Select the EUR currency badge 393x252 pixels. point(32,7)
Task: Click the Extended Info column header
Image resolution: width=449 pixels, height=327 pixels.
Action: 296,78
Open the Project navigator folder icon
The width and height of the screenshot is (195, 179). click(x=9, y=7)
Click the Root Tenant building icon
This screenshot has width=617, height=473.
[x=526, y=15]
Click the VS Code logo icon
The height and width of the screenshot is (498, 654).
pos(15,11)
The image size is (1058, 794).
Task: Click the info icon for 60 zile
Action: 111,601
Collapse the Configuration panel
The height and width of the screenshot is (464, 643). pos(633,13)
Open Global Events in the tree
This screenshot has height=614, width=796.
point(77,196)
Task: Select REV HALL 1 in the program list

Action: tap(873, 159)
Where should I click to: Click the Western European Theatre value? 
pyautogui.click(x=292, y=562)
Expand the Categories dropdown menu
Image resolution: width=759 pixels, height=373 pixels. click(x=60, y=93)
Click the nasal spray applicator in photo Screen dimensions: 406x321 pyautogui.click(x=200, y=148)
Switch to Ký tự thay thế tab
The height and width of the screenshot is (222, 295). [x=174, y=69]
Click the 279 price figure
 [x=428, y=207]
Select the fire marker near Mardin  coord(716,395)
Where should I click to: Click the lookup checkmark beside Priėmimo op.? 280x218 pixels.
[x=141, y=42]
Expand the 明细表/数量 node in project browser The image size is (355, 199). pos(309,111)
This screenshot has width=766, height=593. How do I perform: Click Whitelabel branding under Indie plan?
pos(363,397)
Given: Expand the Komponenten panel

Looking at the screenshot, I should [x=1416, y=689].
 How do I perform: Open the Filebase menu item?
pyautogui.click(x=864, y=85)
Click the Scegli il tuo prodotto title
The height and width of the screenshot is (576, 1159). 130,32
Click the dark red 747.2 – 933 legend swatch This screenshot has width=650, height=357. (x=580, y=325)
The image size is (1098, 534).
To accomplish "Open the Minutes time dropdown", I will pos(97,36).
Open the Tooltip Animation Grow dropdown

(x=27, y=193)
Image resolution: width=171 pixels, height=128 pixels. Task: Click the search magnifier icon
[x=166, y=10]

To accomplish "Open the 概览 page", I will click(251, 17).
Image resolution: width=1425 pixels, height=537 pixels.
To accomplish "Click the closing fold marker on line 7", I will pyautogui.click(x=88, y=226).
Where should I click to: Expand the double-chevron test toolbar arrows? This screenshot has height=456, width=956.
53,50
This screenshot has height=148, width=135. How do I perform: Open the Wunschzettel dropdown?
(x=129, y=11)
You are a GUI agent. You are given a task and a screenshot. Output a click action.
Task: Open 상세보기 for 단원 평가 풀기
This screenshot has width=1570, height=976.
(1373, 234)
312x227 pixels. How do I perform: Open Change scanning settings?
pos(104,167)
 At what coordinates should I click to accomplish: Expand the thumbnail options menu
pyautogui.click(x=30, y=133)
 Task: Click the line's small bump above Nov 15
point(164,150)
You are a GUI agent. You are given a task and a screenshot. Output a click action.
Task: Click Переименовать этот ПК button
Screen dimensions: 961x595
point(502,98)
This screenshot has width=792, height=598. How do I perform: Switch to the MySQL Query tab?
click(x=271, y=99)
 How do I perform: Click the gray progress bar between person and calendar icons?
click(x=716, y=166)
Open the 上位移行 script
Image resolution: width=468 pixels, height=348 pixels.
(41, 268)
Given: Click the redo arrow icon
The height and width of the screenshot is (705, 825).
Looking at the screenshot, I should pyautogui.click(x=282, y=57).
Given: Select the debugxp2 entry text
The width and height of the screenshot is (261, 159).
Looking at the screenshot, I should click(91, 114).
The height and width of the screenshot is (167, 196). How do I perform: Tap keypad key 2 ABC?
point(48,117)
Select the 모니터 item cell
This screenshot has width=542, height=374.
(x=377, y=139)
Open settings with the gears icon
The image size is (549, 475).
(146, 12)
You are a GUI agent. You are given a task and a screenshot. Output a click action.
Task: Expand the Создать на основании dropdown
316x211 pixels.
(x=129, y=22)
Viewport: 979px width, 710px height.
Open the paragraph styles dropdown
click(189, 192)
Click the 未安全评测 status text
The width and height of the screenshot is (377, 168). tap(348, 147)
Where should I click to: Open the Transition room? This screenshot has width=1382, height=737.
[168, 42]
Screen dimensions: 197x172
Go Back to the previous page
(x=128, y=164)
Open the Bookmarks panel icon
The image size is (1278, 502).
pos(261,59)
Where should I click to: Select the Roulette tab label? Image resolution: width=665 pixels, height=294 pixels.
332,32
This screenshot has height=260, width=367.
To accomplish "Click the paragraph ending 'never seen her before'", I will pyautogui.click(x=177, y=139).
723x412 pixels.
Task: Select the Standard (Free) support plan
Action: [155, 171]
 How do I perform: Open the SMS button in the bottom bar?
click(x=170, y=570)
• • •
> _Description of the task_:
Beginning with the line that holds "Viewport: 979px width, 710px height.", restate word for word every line down to the end of the data, and only those lines.

> _Response area_:
Viewport: 979px width, 710px height.
Open the paragraph styles dropdown
click(189, 192)
Click the 未安全评测 status text
The width and height of the screenshot is (377, 168). tap(348, 147)
Where should I click to: Open the Transition room? This screenshot has width=1382, height=737.
[168, 42]
Screen dimensions: 197x172
Go Back to the previous page
(x=128, y=164)
Open the Bookmarks panel icon
The image size is (1278, 502).
pos(261,59)
Where should I click to: Select the Roulette tab label? Image resolution: width=665 pixels, height=294 pixels.
332,32
This screenshot has height=260, width=367.
To accomplish "Click the paragraph ending 'never seen her before'", I will pyautogui.click(x=177, y=139).
723x412 pixels.
Task: Select the Standard (Free) support plan
Action: [155, 171]
 How do I perform: Open the SMS button in the bottom bar?
click(x=170, y=570)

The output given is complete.